- _EXCERPT_:
# Would like some advice on my daughter's first gun.



## Luke (Nov 28, 2014)

Ok, so I'm new here so I'll provide a little background. My daughter will be 8 in a couple months and she has expressed an interest in firearms. Now 8 was the age I was first introduced, my uncle taught me all of the important rules, most importantly that guns are ALWAYS loaded. Even if you know they aren't, treat them as if they are. I remember he started off letting me fire a .22 rifle, then he broke out the shotgun, a 20 gauge I think, and... well I didn't fall down, but came close. Seemed like a lot for my age. Friend of mine is a collector so I've shot most everything short of full autos, AR's, shotguns, all manner of Glocks, even the S&W 500 hand cannon so I'm well versed in handling them. The only gun I own is a 12 gauge which I keep only for last resort home defense. This would be a ridiculous gun to introduce to an 8 year old girl. So my question is twofold I guess. 1. Is it best to start her out with a bb/pellet gun? And 2. What's the best starter gun? Maybe a .22 rifle? 

Any advice and input would be appreciated.


----------



## sparkyprep (Jul 5, 2013)

Yes, a BB gun is best to start out with. Use it to teach firearm saftey fundamentals. After that, move up to a .22 "Cricket". They even make a cute pink one for girls. Expound on the saftey training. Remember the rules,a and engrained them into her. Starting young with saftey training is key to her having a lifetime of safe habits.


----------



## Camel923 (Aug 13, 2014)

BB guns are fun. limited range, cheap to purchase and feed. A Red Ryder is one I remember having as a kid. I think they are still current production from Daisy. Easy to set up in a garage with a trap for the bb's. If that becomes a regular father/daughter activity, step up to a .22. Just make sure the stock fits her in either situation. I did this with my daughter. I ended up buying her a Browning lever action .22 scoped. Kids can get discouraged if the el chepo one does not render good accuracy. And if she looses interest you have a terrific gun for yourself. Hint when she gets older take her to the pistol range. Every guy there will want her to try their gun so you being dad get to try them too.

Sparky prep is right about safety rules. The most important thing.


----------



## 7515 (Aug 31, 2014)

^^^^^^^ What Sparkyprep said^^^^^^^


----------



## James m (Mar 11, 2014)

The first thing I thought of was a c02 gun. But that wasn't a good idea.

They make red ryders in pink now.

http://mobile.walmart.com/ip/Daisy-Red-Ryder-BB-Gun/15730097

Ok my link is messing up. Gotta go to the bottom and look for the pink one.


----------



## dannydefense (Oct 9, 2013)

Why do guns for girls always have to be pink? They've ruined a couple perfectly good F150 Raptors by making them pink too.

It's not an accessory, it's a gun. Wood grain has always looked good on a rifle.


----------



## Moonshinedave (Mar 28, 2013)

I'm going with the pellet gun also for the reason Sparky already mentioned. Here is a good site if you want to do a little research before buying one (you might want to consider getting a good one in case she loses interest in it you can reclaim it)

- _WHAT THE EXERCISE ASKS_:
Reproduce the part of the forum thread between "## Camel923 (Aug" and "try them too.", inclusive. The material has no connection to the forum thread about a daughter's first gun.

- _DATASET EXCERPTS_:

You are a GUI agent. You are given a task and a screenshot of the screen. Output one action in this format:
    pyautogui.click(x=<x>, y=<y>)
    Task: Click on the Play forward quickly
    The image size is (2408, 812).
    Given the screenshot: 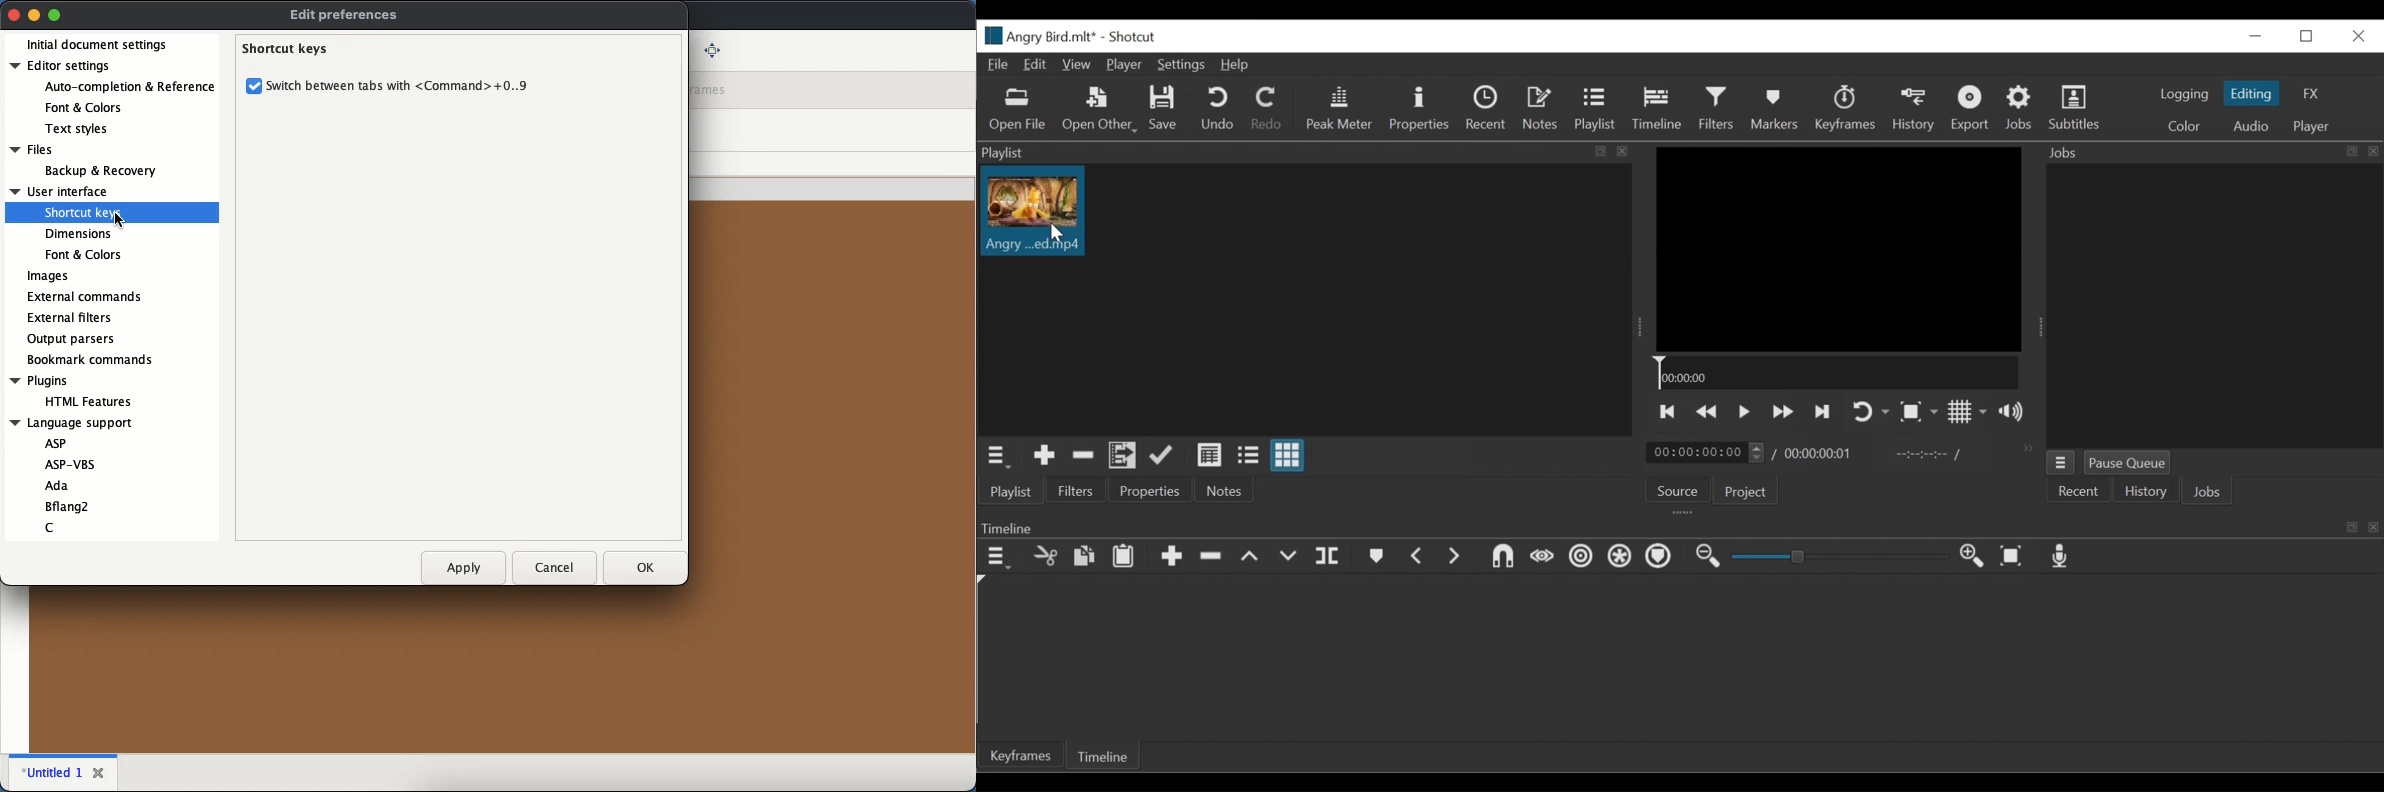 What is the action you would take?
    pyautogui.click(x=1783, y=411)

--

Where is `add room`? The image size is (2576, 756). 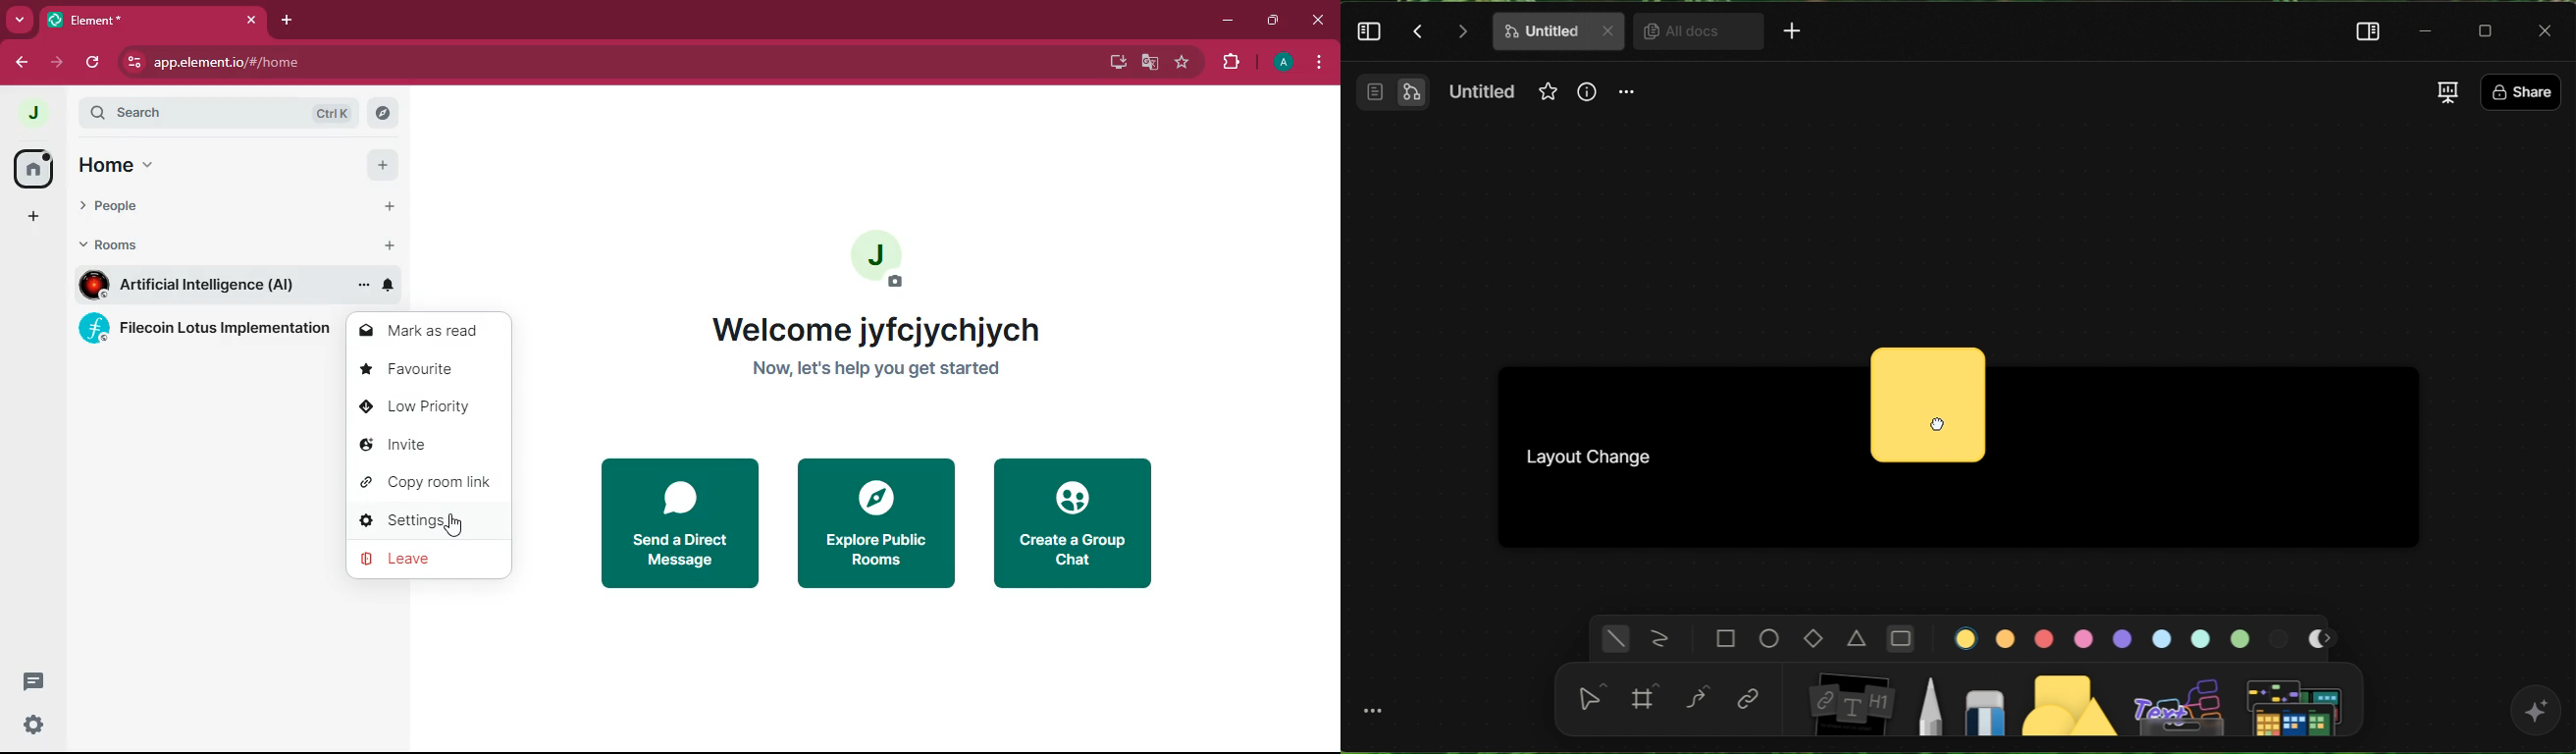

---

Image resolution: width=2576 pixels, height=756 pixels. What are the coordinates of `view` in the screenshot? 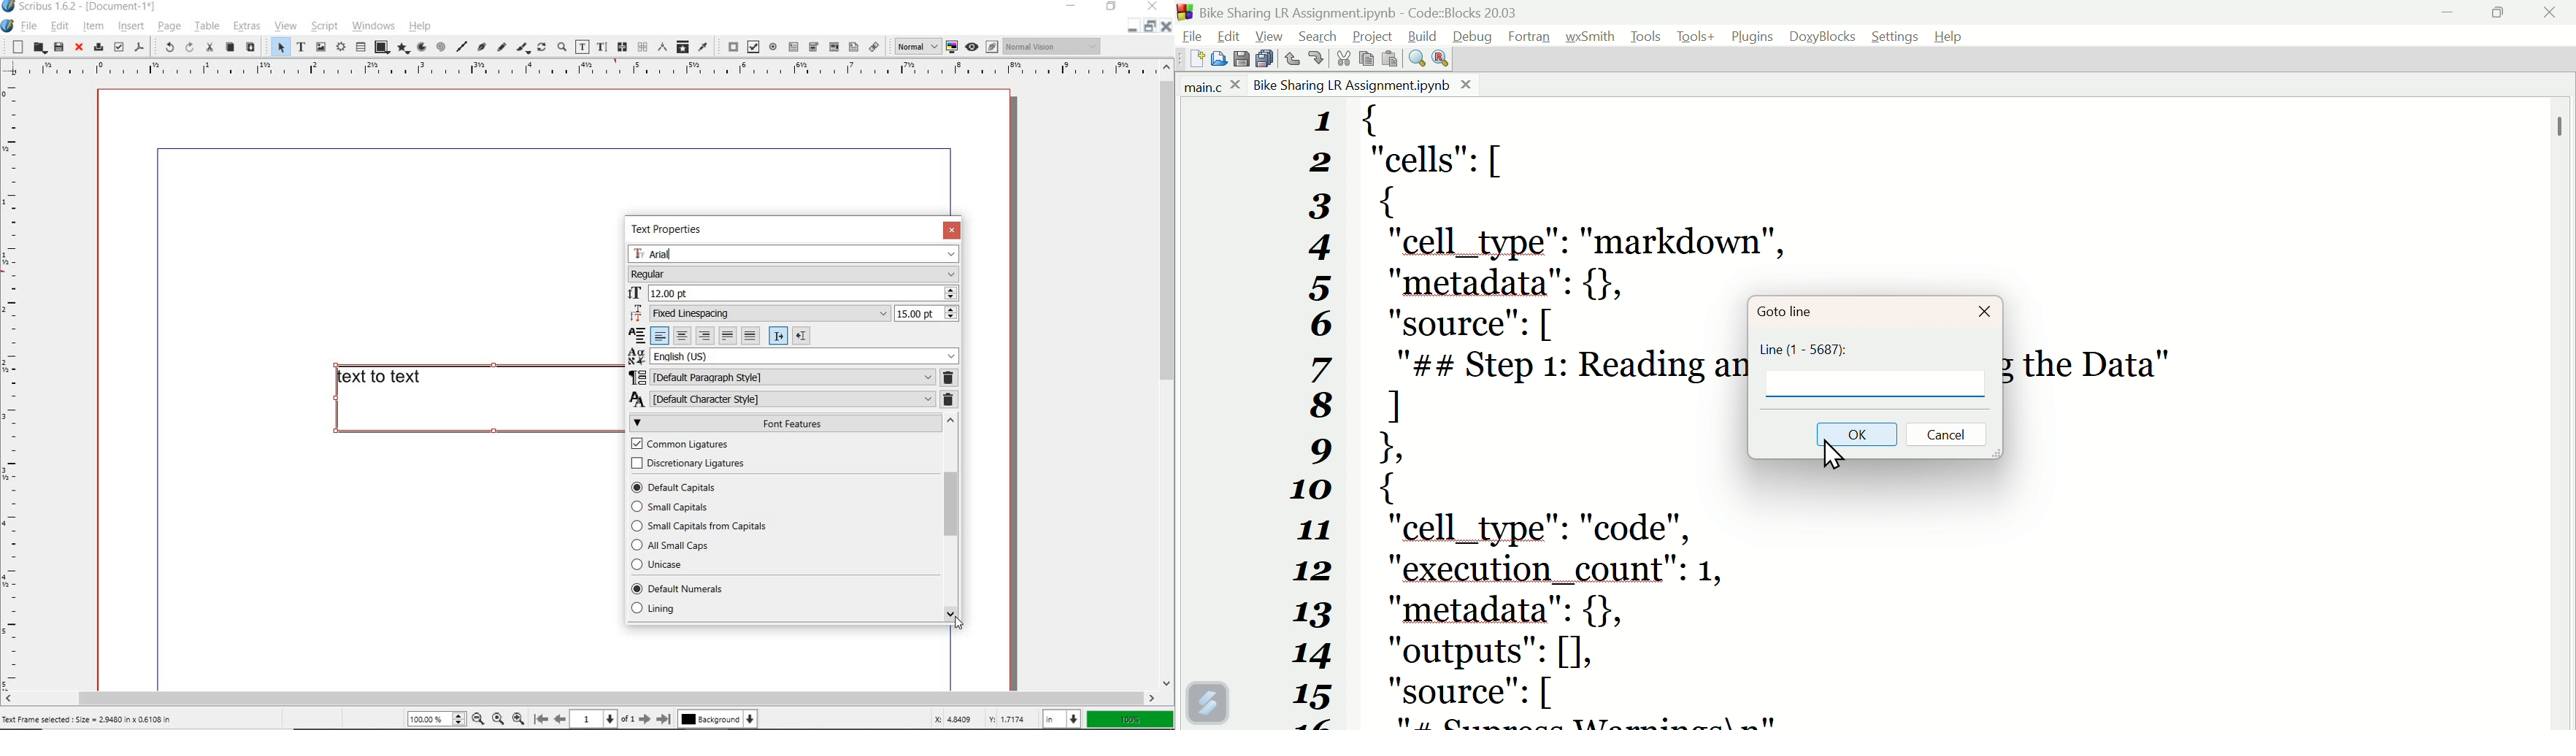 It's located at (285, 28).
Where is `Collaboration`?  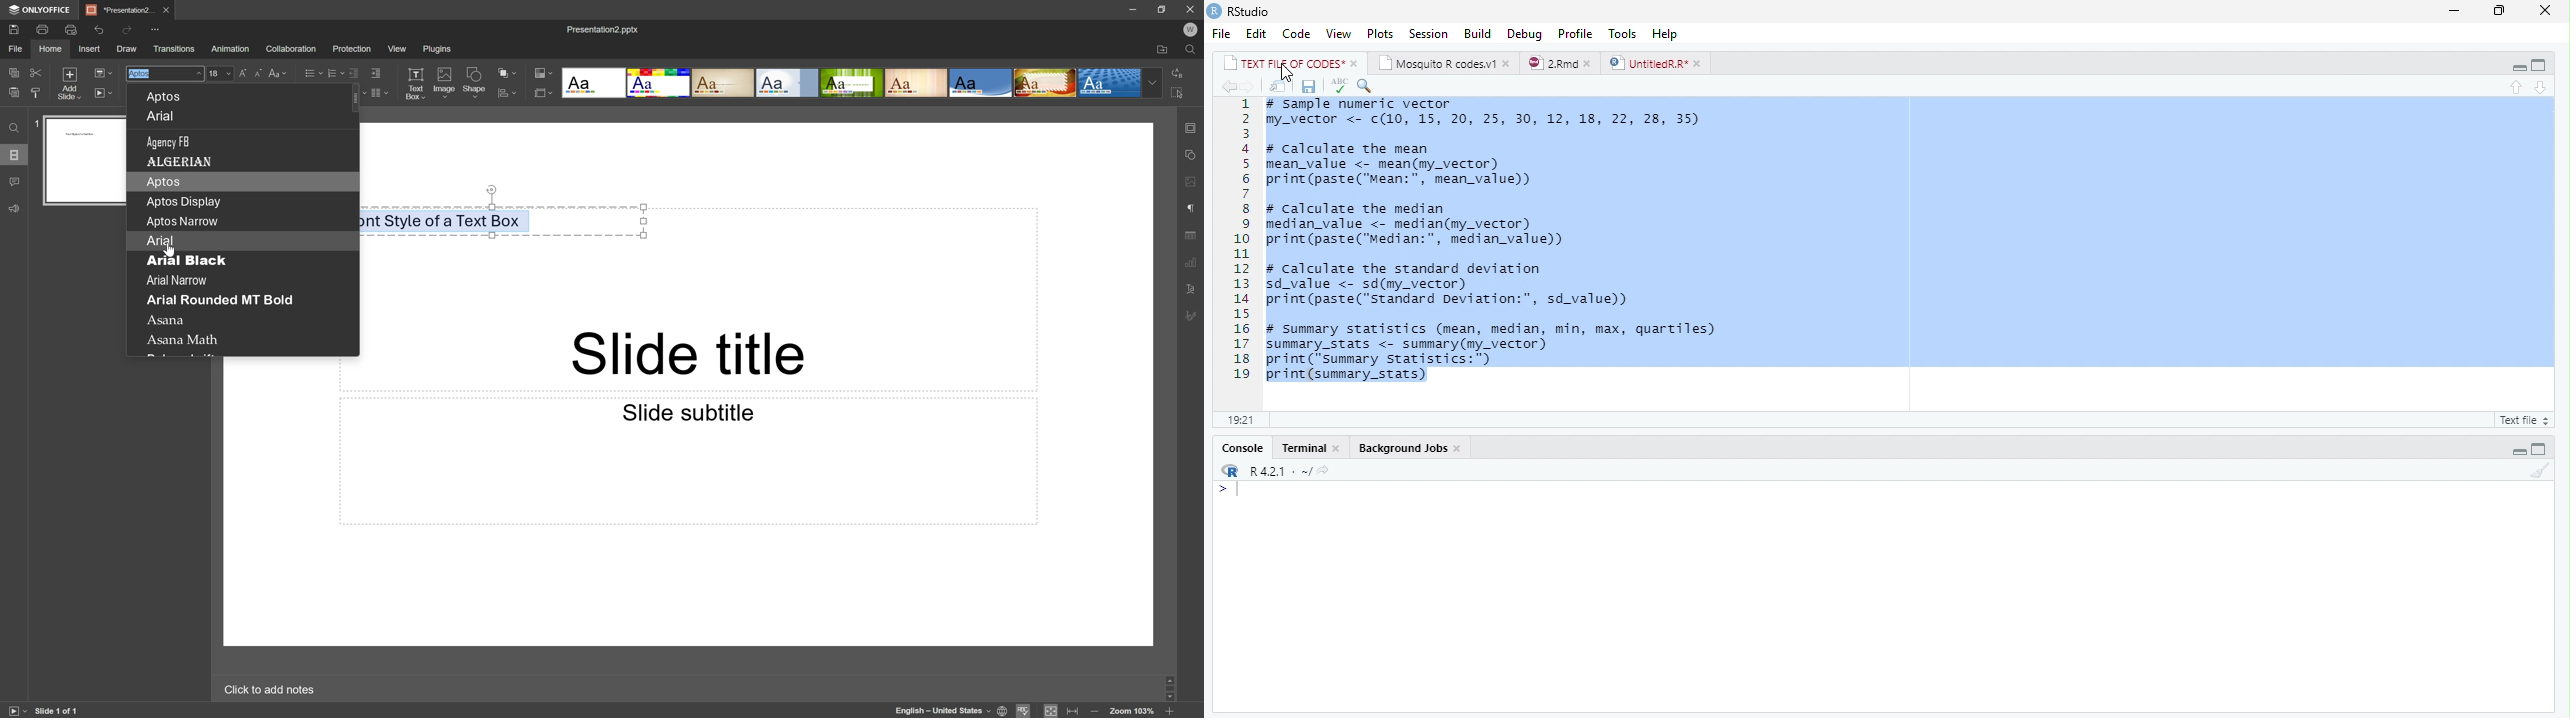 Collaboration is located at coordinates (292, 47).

- _EXERCISE RESULT_:
## Camel923 (Aug 13, 2014)

BB guns are fun. limited range, cheap to purchase and feed. A Red Ryder is one I remember having as a kid. I think they are still current production from Daisy. Easy to set up in a garage with a trap for the bb's. If that becomes a regular father/daughter activity, step up to a .22. Just make sure the stock fits her in either situation. I did this with my daughter. I ended up buying her a Browning lever action .22 scoped. Kids can get discouraged if the el chepo one does not render good accuracy. And if she looses interest you have a terrific gun for yourself. Hint when she gets older take her to the pistol range. Every guy there will want her to try their gun so you being dad get to try them too.